La proposta è stata avanzata da cleseage – che parla di fallimento di coordinazione tra gli incentivi del governo. Tutti, afferma, godono dei miglioramenti del network, ma nessuno vuole pagare. E questo crea una situazione di free riding che può essere almeno in parte corretta con la sua proposta. I cambiamenti proposti sono in realtà due.
I cambiamenti proposti
La proposta che ha fatto più discutere riguarda una certa percentuale da allocare al funding dell’ecosistema Ethereum. Se – secondo la proposta – si riuscirà a raggiungere una maggioranza tra i validator, sarà imposta a tutti.
Si tratta in realtà di una percentuale variabile, a seconda di quanti esprimeranno di essere d’accordo con l’iniziativa tra i validator. Sarà comunque fissata una percentuale massima al 10% delle ricompense della revenue che si ottiene mettendo in staking i propri $ETH.
La seconda proposta è in realtà dipendente dalla prima. Ci sarebbe infatti la possibilità da parte di chi contribuisce obbligatoriamente di indicare le proprie preferenze in termini di entità da finanziare. Una sorta di funzionamento stile 5 per mille che permetterebbe a chi paga effettivamente di esprimere una sorta di direzione.
Polemiche importanti
La proposta ha già raccolto qualche consenso, ma il sentiment che domina al momento è quello della confusione e della polemica.

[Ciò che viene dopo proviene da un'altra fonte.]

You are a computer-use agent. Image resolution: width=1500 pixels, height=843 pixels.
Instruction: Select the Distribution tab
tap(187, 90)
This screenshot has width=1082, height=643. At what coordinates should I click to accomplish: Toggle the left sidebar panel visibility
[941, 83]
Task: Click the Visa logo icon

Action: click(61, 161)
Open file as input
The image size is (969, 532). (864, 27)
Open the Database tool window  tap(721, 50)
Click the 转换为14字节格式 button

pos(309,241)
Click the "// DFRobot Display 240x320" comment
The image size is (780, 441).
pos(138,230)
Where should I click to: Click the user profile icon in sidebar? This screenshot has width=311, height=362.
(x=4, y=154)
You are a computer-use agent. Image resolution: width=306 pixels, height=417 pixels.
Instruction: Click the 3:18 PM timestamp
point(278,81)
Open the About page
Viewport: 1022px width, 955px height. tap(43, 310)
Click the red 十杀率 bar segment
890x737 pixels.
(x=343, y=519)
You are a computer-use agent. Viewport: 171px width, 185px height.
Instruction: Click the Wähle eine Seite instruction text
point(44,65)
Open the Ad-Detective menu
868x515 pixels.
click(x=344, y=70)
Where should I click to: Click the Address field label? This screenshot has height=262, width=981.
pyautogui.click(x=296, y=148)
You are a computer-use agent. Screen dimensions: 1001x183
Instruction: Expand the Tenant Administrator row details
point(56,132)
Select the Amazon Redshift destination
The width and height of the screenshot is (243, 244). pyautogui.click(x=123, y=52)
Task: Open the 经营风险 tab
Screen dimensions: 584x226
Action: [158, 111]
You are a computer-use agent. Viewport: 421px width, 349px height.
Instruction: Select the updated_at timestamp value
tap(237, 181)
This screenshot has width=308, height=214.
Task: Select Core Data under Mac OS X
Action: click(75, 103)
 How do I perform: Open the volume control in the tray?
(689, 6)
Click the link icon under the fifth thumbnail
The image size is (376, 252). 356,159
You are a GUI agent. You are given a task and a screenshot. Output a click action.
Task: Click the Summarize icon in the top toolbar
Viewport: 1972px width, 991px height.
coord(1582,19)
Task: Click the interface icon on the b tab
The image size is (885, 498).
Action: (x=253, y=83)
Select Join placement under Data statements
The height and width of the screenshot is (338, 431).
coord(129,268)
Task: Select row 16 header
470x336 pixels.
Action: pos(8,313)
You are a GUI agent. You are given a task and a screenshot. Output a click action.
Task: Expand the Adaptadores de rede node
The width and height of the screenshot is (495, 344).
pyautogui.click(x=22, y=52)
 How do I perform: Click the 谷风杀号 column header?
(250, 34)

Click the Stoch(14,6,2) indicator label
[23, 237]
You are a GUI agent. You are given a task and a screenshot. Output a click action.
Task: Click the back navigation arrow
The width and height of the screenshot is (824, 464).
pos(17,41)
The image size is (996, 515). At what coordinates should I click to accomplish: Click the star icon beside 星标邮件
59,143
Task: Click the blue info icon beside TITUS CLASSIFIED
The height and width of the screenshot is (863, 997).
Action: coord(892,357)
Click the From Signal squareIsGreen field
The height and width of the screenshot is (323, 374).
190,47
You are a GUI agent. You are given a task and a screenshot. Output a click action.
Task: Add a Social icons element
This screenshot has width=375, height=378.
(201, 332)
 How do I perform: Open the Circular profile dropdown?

Anche tra gli sviluppatori c’è chi non è d’accordo – in quella che sarà l’ennesima discussione sul riallineamento tra quelli che sono gli obiettivi del network e gli incentivi economici che lo stesso offre.
Soltanto pochi giorni fa c’era stata una polemica, con un ex-sviluppatore che ha parlato di 3-9 mesi al massimo prima di una crisi finanziaria che finirebbe per coinvolgere lo sviluppo di Ethereum.
Questioni forse eccessive però, che non dovrebbero essere prese troppo in considerazione da chi vuole avere chiara la situazione.
Le discussioni – ci permetterete un’opinione personale – ci sono, come è giusto che ci siano in tutti i protocolli vivi e con un certo grado di decentralizzazione. Il vero allarme per Ethereum sarebbe in realtà l’assenza totale di discussioni. Qualcosa che è proprio o di protocolli che non interessano a nessuno, oppure dove ci sono interessi così centralizzati da non permettere le discussioni di cui sopra.